As Little As Possible.

Christopher Doyle
2 min readJul 30, 2023

The following text was taken from our 2023 studio publication, Nothing I Know Belongs To Me, published by Formist.

Designers love to debate logos. Their relevance, their meaning, who had the idea first, and why they should or shouldn’t dare be changed or updated. We love to say logos aren’t brands, which of course they aren’t, but we also fight for them. Even with the proliferation of screens and moving images, we understand that static logos are still the most immediate visual shortcut we have to brand.

When I started working, logos had to achieve two things to be successful. Firstly, and most importantly, they had to be clever.

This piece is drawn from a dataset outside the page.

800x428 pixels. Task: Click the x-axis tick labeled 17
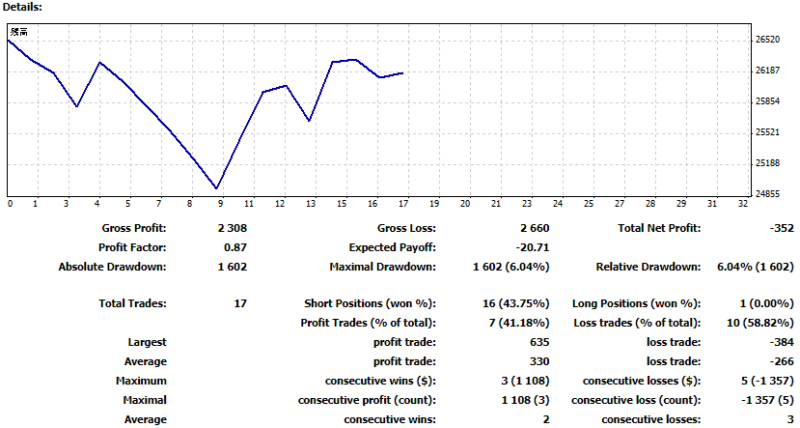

That meant they needed an idea. A single, simple visual element that made the viewer think (and look) twice. To allow them to discover something new or unexpected. Something that would elicit the elusive ‘smile in the mind’. There had to be clues but also subtlety. It was a delicate balance of the accessible and the abstract. And it was a type of thinking and process that was completely new to me. I fell in love with the pursuit instantly, desperate to know how to do it. I was taught that it was simply a process of looking. Of playing with words, letterforms, shapes, and icons. Pulling elements apart, turning them upside down, and rearranging them in as many ways as possible, until an idea revealed itself. Not that it was easy. In fact, it often felt impossible.

Secondly, they had to be able to be faxed. That meant they needed to work in black and white, be simple in their construction, and be legible at small sizes. While limiting, it also meant a level of simplicity and singularity was required. It forced you to be constantly refining.

Our approach is no different today. Scalability and simplicity remain paramount. Concerns about faxes have been replaced with concerns about phones. Logos need to be smaller than they have ever been. But it’s still about finding coincidence, convenience, and connection. It’s about uncovering an idea that reminds the viewer of everything they know and love, or loathe, about a product or brand. A shortcut that’s not going anywhere soon.